Embora tenham o mesmo objetivo, as soluções apresentam diferenças e são aplicadas conforme a situação do terreno.
A contenção é indicada para casos mais críticos, quando a encosta já mostra sinais avançados de erosão e maior risco de deslizamento. Nessa intervenção, o trabalho é mais profundo, utilizando técnicas como solo grampeado e cortinas atirantadas, que reforçam a estrutura do solo e proporcionam maior estabilidade. As obras também incluem sistemas de drenagem, fundamentais para escoar a água e evitar o encharcamento do terreno.
Já a proteção de encostas tem caráter preventivo, sendo aplicada quando ainda é possível conter o avanço da erosão antes que o problema se agrave. Nesse caso, o trabalho ocorre na superfície, com uso de geomantas, biomantas e cobertura vegetal, que ajudam a proteger o solo e reduzir a infiltração de água.

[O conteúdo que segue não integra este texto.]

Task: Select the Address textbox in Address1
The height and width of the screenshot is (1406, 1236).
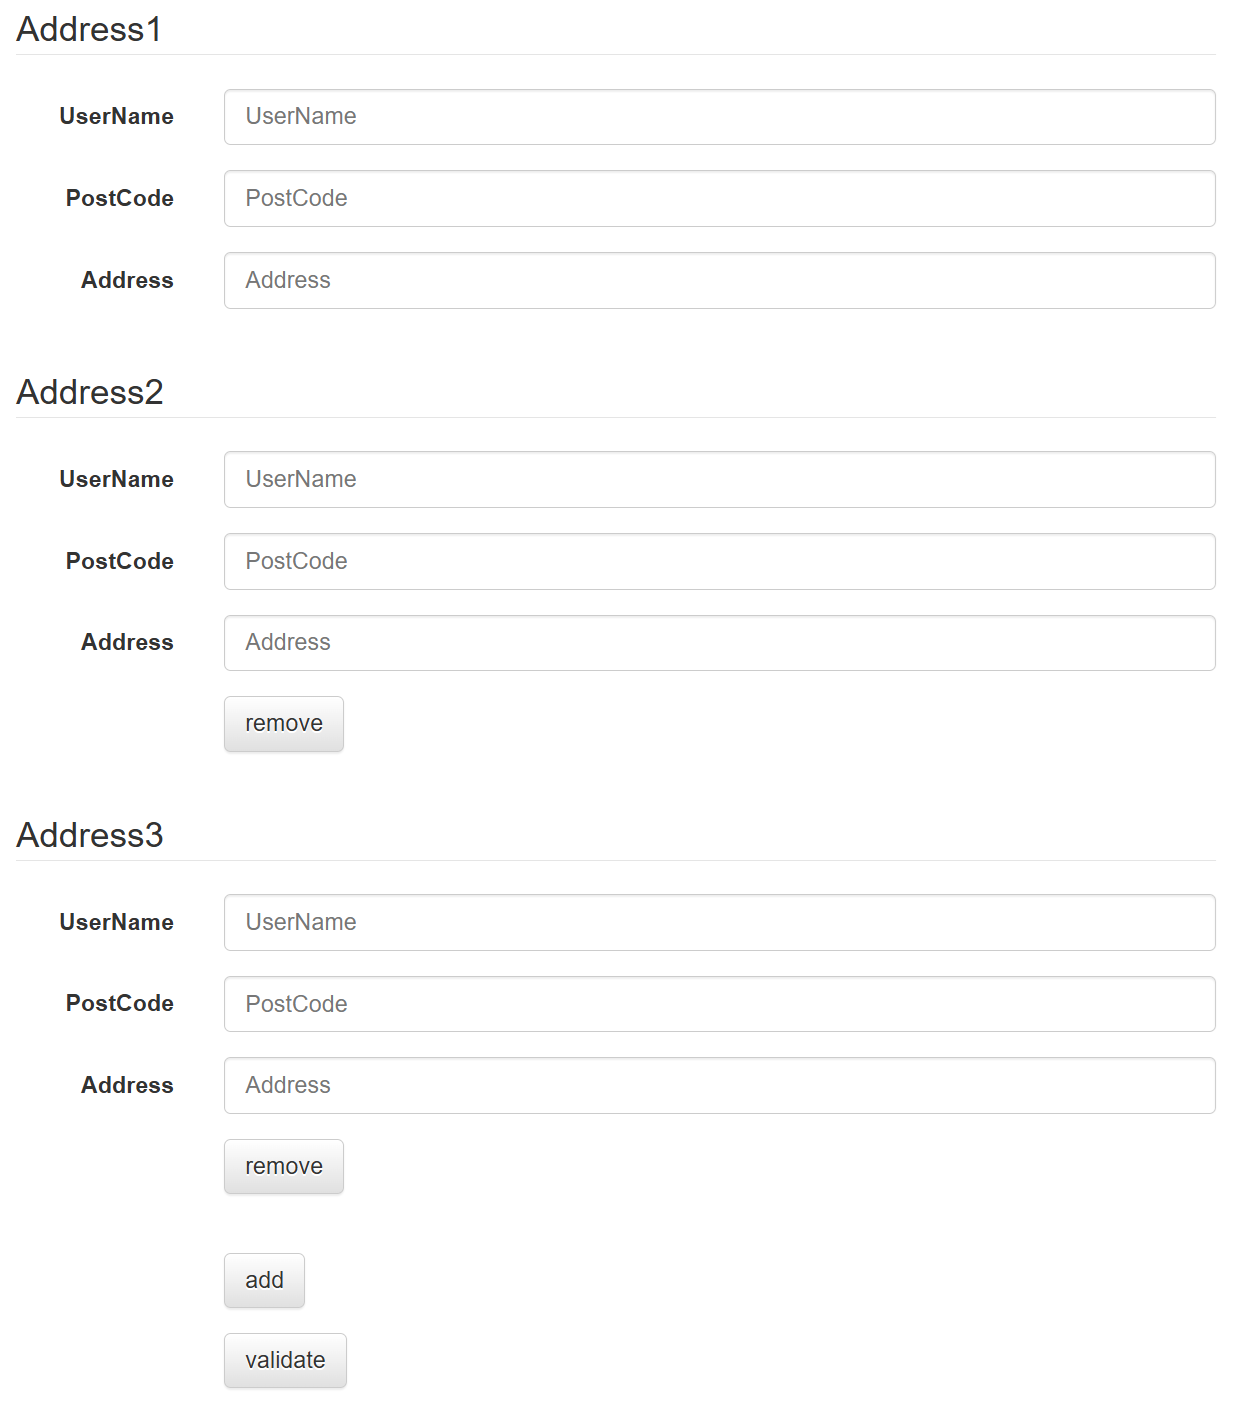Action: pos(719,281)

Na prática, as duas técnicas se complementam. Enquanto a contenção resolve situações mais avançadas, a proteção atua para evitar que outras áreas atinjam o mesmo nível de risco.
Um dos destaques é a região do Reginaldo, que já conta com quatro contenções finalizadas, duas em andamento e quatro pontos de proteção entregues, reforçando o trabalho contínuo de redução de riscos na área.
De acordo com o vice-prefeito e secretário de Infraestrutura, Rodrigo Cunha, esse tipo de intervenção é fundamental para garantir mais segurança à população.
“É um trabalho essencial, pois previne desastres naturais e traz segurança e tranquilidade para as famílias que vivem em áreas de risco”, destacou.